Sigrid Agnes Maria Kaag (; born 2 November 1961) is a Dutch diplomat and politician, serving as Minister of Finance and First Deputy Prime Minister in the Fourth Rutte cabinet. She previously served as Minister of Foreign Affairs from 25 May 2021 until 17 September 2021 and Minister for Foreign Trade and Development Cooperation from 26 October 2017 until 10 August 2021 in the Third Rutte cabinet.

A diplomat by occupation, Kaag worked as a civil servant for the Ministry of Foreign Affairs from 1990 until 1993 when she became a United Nations official for the UNRWA in Jerusalem from 1994 until 1997. Kaag worked as an administrator at the International Organization for Migration in Geneva from 1998 until 2004 when she became a senior advisor of the United Nations for Khartoum and Nairobi until 2005 when she became a senior official at UNICEF. Kaag served as Regional Director for Middle East and North Africa for UNICEF in Amman from 2007 until May 2010 when she was appointed Assistant Secretary-General and Director of the Bureau of External Relations of the UNDP in New York. She oversaw UNDP's strategic external engagement, organization-wide communication and advocacy, as well as resource mobilization.

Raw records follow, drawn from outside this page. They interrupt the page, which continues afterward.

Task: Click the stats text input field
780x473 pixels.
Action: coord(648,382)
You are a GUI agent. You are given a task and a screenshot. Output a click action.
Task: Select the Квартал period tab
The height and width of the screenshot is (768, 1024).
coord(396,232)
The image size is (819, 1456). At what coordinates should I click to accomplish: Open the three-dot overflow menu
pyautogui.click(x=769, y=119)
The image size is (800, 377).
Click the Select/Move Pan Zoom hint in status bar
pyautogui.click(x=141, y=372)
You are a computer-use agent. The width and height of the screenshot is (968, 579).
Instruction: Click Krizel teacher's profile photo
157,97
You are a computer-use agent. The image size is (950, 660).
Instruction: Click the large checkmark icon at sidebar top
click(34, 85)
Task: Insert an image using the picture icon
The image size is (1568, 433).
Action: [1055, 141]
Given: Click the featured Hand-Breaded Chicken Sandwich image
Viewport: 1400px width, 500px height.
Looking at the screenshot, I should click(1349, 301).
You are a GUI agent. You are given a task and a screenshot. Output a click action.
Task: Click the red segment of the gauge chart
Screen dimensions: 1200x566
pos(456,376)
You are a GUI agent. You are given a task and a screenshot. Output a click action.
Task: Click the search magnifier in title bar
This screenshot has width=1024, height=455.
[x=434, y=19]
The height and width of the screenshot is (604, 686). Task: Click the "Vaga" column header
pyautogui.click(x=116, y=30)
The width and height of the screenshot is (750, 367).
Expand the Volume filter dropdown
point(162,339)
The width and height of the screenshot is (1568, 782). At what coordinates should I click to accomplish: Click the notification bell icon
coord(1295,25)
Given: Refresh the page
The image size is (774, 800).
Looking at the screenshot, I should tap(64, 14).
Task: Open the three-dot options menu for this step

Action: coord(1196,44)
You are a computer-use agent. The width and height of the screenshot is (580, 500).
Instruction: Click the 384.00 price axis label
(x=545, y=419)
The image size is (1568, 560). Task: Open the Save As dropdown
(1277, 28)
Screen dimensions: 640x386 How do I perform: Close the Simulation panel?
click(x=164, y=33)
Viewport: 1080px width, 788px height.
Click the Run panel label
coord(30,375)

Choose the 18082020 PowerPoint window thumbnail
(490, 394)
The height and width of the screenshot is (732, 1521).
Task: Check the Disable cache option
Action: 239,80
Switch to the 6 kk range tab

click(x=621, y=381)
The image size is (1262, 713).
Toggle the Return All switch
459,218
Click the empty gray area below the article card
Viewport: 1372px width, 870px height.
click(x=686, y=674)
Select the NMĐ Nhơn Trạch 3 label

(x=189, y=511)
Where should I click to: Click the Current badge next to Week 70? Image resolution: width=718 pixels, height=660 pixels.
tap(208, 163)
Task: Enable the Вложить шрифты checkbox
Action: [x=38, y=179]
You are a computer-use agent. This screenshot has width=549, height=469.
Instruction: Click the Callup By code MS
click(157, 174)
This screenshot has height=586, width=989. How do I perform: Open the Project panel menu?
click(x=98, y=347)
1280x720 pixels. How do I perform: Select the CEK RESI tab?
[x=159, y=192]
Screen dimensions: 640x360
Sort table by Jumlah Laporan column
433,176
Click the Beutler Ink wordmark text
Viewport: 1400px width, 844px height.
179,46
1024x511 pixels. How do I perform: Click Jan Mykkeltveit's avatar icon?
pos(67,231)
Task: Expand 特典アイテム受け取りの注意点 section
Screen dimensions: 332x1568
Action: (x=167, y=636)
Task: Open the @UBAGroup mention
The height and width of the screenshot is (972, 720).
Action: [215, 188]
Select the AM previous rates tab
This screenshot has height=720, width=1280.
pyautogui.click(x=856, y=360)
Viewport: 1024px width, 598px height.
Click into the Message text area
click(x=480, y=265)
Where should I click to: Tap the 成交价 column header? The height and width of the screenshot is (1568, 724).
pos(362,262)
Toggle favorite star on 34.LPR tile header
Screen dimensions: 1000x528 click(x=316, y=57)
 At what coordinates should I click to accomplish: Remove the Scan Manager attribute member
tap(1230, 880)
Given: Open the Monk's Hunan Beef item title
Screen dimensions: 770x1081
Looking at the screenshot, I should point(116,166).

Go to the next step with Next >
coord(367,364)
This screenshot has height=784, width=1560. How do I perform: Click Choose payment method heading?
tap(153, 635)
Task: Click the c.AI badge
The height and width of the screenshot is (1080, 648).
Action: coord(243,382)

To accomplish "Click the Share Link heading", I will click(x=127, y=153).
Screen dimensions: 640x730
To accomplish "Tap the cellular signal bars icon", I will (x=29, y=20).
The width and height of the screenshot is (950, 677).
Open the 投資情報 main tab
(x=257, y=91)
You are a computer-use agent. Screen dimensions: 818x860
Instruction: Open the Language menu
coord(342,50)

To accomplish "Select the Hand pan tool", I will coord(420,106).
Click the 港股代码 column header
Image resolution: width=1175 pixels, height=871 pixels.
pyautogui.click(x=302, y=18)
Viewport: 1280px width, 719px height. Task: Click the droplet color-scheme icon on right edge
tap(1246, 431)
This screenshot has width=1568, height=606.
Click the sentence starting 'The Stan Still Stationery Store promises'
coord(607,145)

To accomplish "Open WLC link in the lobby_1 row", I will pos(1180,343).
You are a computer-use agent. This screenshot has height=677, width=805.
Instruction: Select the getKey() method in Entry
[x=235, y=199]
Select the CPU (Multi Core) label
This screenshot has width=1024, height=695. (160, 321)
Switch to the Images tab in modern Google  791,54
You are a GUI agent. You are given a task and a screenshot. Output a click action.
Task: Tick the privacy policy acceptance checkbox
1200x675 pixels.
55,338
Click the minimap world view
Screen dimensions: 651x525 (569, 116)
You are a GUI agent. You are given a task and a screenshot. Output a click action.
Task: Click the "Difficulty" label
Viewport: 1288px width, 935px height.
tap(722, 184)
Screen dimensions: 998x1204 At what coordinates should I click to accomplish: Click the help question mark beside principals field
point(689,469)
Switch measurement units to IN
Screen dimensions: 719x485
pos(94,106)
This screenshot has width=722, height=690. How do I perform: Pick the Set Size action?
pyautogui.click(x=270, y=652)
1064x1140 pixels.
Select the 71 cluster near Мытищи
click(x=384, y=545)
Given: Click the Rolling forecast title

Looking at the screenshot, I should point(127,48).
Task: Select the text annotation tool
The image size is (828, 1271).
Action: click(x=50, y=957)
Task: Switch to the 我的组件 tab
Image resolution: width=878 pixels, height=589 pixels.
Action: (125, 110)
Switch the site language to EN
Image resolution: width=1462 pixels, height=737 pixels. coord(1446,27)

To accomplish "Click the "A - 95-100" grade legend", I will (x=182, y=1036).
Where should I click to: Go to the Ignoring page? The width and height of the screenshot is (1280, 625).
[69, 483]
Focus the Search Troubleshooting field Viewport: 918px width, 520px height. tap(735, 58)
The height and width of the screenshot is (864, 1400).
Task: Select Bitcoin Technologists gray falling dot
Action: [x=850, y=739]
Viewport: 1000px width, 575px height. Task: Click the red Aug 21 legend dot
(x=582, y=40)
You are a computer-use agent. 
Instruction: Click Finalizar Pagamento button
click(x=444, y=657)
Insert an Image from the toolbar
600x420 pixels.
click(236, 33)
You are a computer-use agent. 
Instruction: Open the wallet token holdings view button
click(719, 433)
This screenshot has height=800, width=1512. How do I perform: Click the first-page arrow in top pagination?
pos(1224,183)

From January 2015 until October 2017 she served as the United Nations Special Coordinator for Lebanon (UNSCOL). Prior to that she served as Under Secretary-General and Special Coordinator of the United Nations – Organisation for the Prohibition of Chemical Weapons (UN-OPCW) Joint Mission to eliminate the declared chemical weapons programme of the Syrian Arab Republic between October 2013 and September 2014. Until her mission in Syria she was employed as Assistant Secretary-General and Assistant Administrator and Director of the Bureau of External Relations and Advocacy of the United Nations Development Programme.

Early life and education
Kaag was born in Rijswijk as the daughter of a classical pianist. She grew up in Zeist and initially studied Arabic at Utrecht University, but later switched to The American University in Cairo where she obtained a B.A. degree in Middle East Studies in 1985. She subsequently obtained an M.Phil. degree in International Relations from St Antony's College (University of Oxford) in 1987 and an M.A. degree in Middle East Studies from the University of Exeter in 1988. She also received foreign relations training at the Clingendael Institute in The Hague, and studied at the French École nationale d'administration (ENA).

Career

Early career 
After her studies, Kaag worked as analyst for Royal Dutch Shell in London, United Kingdom. Later, she worked for the Dutch Ministry of Foreign Affairs as Deputy Head of the UN Political Affairs Department. During her time in the diplomatic service, she lived and worked in Beirut, Vienna, and Khartoum.

1994–2013: Career at the United Nations 
Kaag started working for the United Nations in 1994 and first served as Senior United Nations Adviser in the Office of the Deputy Special Representative of the Secretary-General in Khartoum, Sudan. From 1998 to 2004 she was Chief of Donor Relations for the International Organization for Migration and Senior Programme Manager with the External Relations Office of UNRWA in Jerusalem. Working in the Middle East she was responsible for areas as the occupied Palestinian territories, Lebanon, Jordan, and Syria.

From 2007 to May 2010, Kaag was Regional Director for Middle East and North Africa for UNICEF in Amman. In May 2010 she was appointed Assistant Secretary-General and Assistant Administrator and Director of the Bureau of External Relations and Advocacy of the United Nations Development Programme in New York. In this capacity, she was the deputy to Helen Clark and oversaw UNDP's  strategic external engagement, organization-wide communication and advocacy, as well as resource mobilization.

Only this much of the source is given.